Would you write out, exactly as they stand, all lines from the one containing "Task: Click the blue" through the end of the listing below, and only those?

"""

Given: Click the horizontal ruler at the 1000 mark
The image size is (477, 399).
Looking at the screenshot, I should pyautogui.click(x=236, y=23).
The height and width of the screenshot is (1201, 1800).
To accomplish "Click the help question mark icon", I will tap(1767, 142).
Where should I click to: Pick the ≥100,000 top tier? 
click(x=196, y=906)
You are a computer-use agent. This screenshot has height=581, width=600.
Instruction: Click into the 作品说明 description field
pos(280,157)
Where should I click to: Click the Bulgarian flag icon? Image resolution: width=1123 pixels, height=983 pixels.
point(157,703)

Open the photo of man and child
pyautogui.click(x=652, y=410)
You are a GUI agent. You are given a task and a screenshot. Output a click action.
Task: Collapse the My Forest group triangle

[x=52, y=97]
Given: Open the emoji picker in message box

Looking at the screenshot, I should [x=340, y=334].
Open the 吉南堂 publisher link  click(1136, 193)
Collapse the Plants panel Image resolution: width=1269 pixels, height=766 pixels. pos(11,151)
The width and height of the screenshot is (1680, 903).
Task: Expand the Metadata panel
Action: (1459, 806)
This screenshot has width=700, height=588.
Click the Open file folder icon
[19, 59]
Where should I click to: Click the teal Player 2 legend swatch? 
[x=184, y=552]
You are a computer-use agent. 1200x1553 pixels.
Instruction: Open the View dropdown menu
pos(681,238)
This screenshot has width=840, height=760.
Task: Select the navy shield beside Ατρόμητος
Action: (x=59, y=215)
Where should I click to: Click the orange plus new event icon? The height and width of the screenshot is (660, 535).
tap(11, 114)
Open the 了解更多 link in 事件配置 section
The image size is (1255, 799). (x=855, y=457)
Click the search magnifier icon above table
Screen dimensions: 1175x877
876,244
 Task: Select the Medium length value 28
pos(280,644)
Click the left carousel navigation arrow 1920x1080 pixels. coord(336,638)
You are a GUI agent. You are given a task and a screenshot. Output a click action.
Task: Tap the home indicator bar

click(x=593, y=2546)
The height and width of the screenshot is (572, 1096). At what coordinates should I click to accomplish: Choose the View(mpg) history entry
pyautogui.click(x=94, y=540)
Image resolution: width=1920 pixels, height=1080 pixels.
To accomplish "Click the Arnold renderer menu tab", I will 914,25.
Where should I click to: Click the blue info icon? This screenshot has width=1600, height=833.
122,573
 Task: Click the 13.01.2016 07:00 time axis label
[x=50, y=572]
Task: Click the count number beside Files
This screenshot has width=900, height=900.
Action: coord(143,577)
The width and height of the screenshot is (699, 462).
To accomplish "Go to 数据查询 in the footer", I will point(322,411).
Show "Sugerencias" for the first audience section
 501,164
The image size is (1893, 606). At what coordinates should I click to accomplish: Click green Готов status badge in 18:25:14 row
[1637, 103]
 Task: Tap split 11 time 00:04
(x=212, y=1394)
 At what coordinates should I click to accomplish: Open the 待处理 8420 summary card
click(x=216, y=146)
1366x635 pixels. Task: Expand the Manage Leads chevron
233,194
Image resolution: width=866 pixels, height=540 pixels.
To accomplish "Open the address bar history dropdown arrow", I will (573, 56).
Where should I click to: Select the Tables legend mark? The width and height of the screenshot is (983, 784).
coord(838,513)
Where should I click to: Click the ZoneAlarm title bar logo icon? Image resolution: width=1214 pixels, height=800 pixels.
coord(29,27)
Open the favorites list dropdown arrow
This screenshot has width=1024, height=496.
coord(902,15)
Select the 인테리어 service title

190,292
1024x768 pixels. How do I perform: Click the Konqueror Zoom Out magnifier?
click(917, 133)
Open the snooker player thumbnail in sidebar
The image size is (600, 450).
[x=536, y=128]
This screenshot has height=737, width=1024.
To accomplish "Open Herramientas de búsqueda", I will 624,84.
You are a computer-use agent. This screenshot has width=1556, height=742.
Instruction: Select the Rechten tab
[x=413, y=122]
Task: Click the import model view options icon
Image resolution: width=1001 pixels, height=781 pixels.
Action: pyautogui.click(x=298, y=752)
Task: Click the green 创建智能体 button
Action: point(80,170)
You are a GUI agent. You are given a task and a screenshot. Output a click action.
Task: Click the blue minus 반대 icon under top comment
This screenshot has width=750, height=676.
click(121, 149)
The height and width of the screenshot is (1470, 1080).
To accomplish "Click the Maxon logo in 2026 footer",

"""

** ANSWER TO THIS EXERCISE **
Task: Click the blue minus 반대 icon under top comment
This screenshot has width=750, height=676.
click(121, 149)
The height and width of the screenshot is (1470, 1080).
To accomplish "Click the Maxon logo in 2026 footer",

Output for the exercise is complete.